→ **Entries provided**:
====

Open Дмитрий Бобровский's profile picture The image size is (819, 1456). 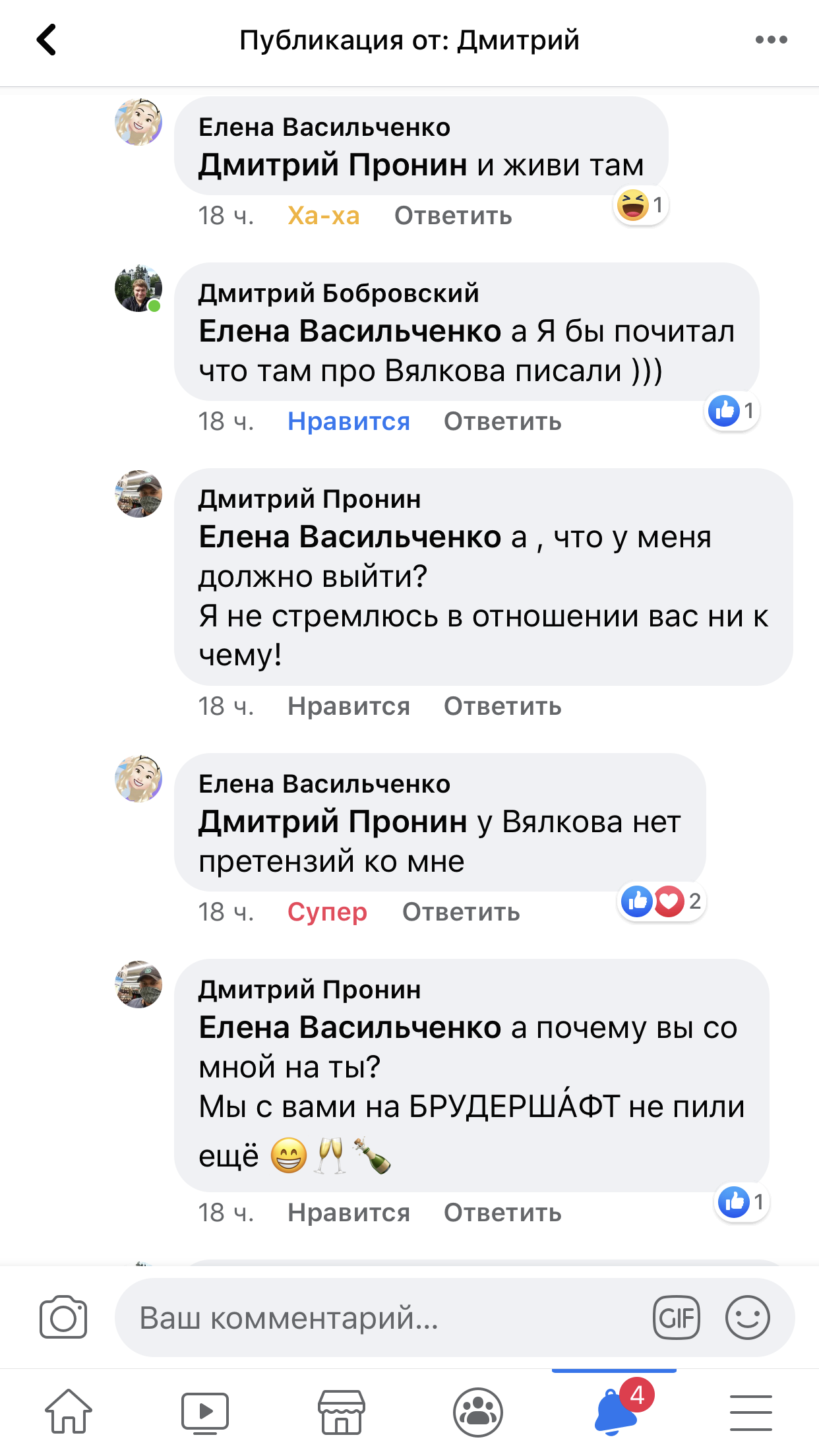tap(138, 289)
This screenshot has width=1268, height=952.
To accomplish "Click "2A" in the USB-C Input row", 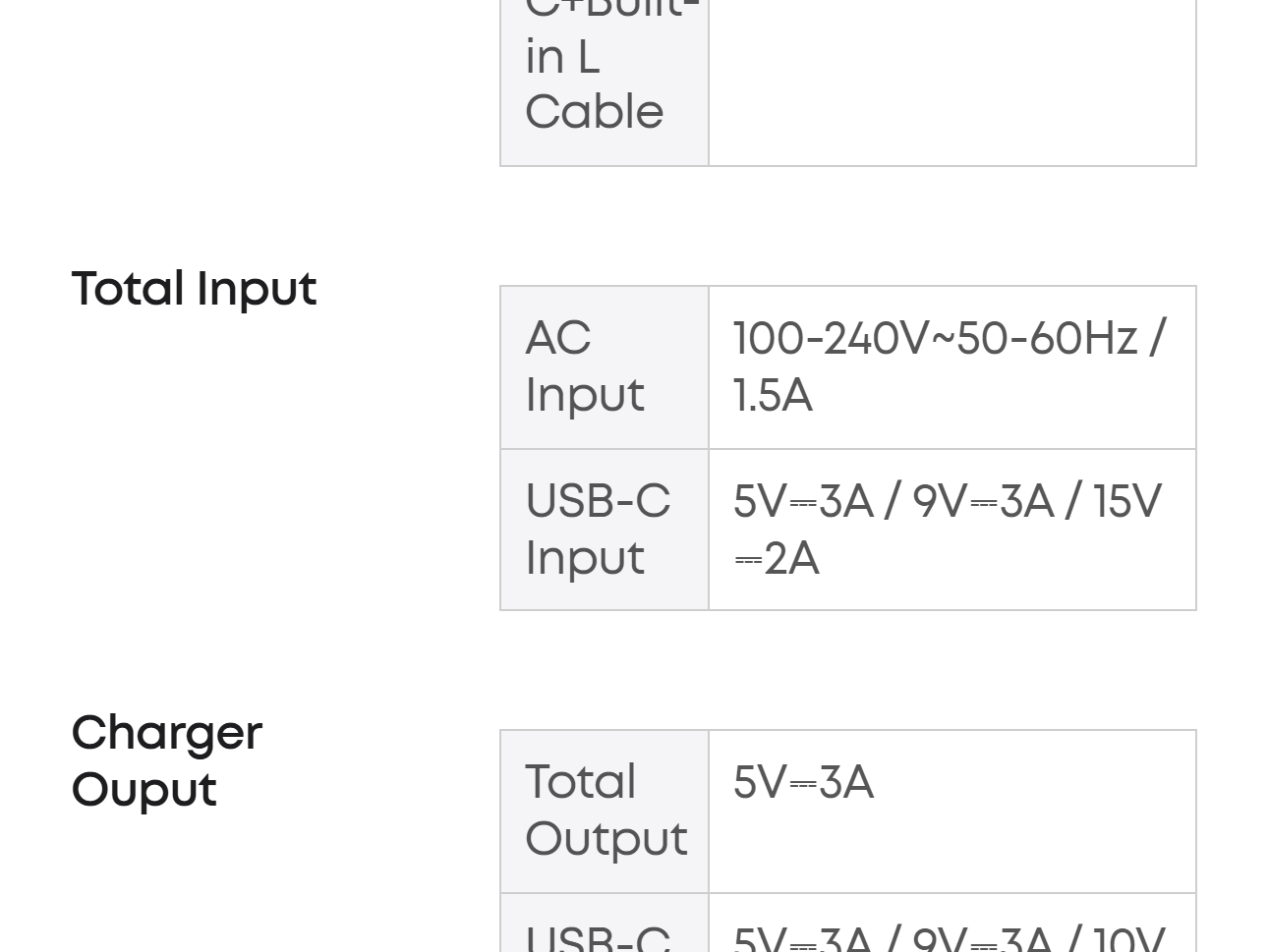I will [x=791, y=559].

====

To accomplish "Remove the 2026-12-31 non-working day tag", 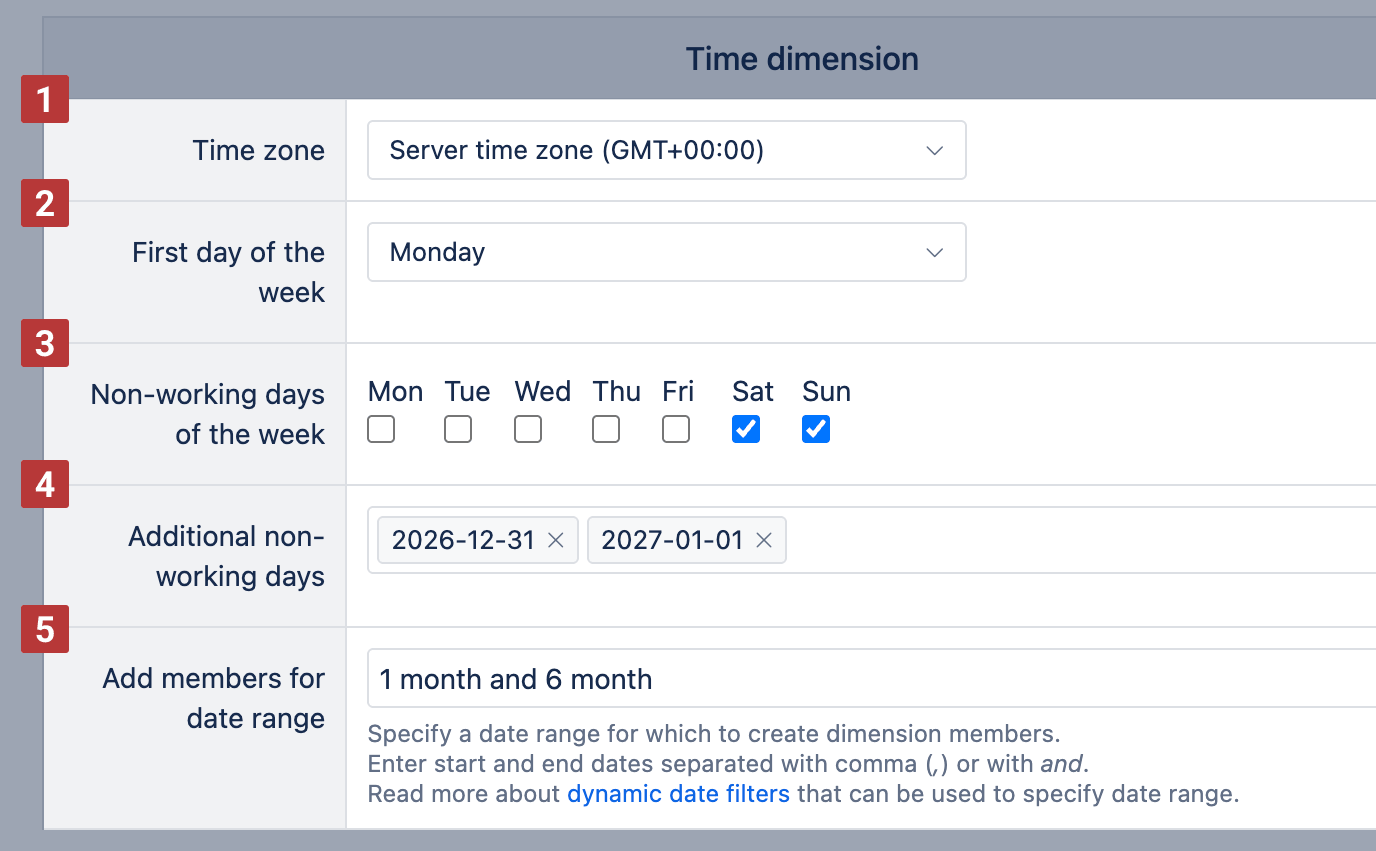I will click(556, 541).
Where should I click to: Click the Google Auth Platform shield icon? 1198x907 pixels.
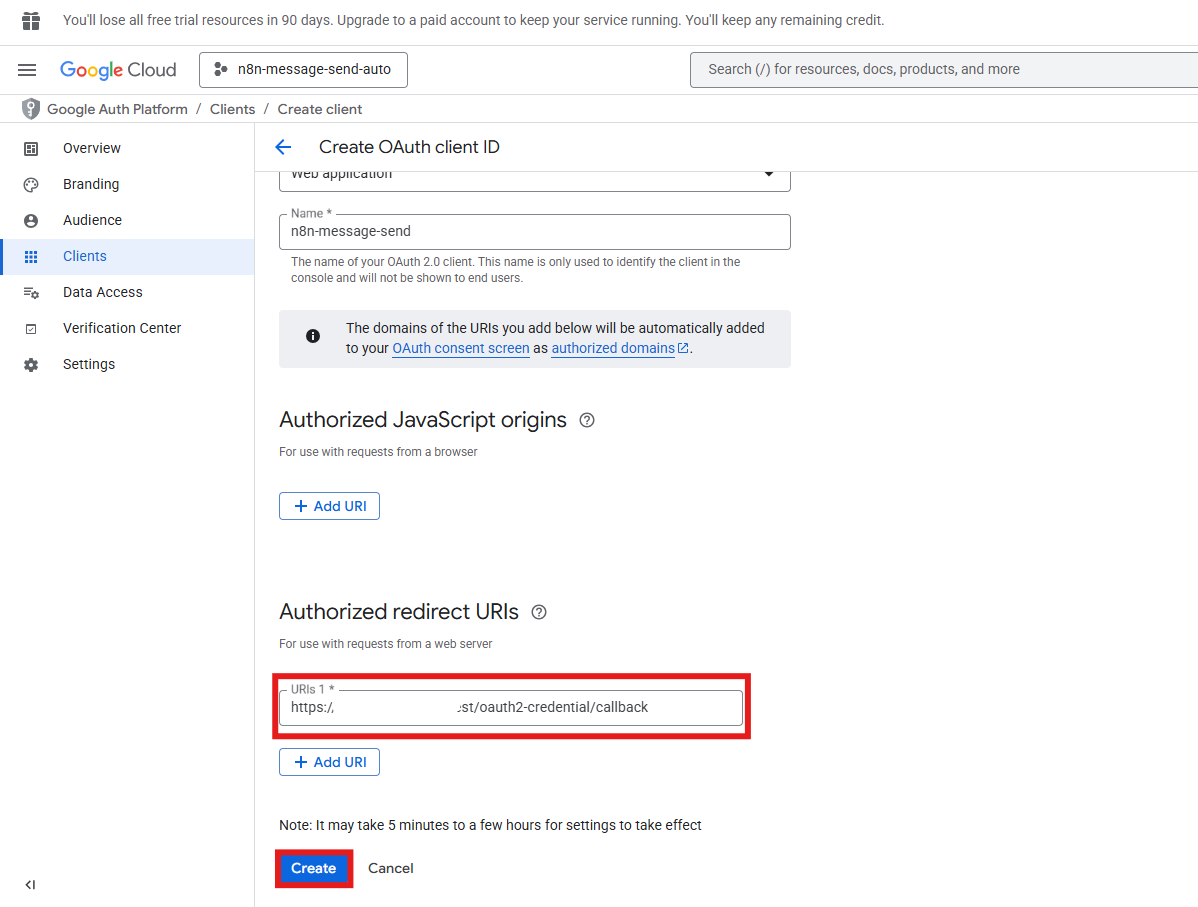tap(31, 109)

====

→ **What to do**: Can you revise the items from the line with "Where should I" to the line with "tap(31, 109)", giving only those lines with "pixels" replaced by "px" and nothing else changed? Leave the pictures out.

→ **Output**:
Where should I click to: Click the Google Auth Platform shield icon? 1198x907 px.
tap(31, 109)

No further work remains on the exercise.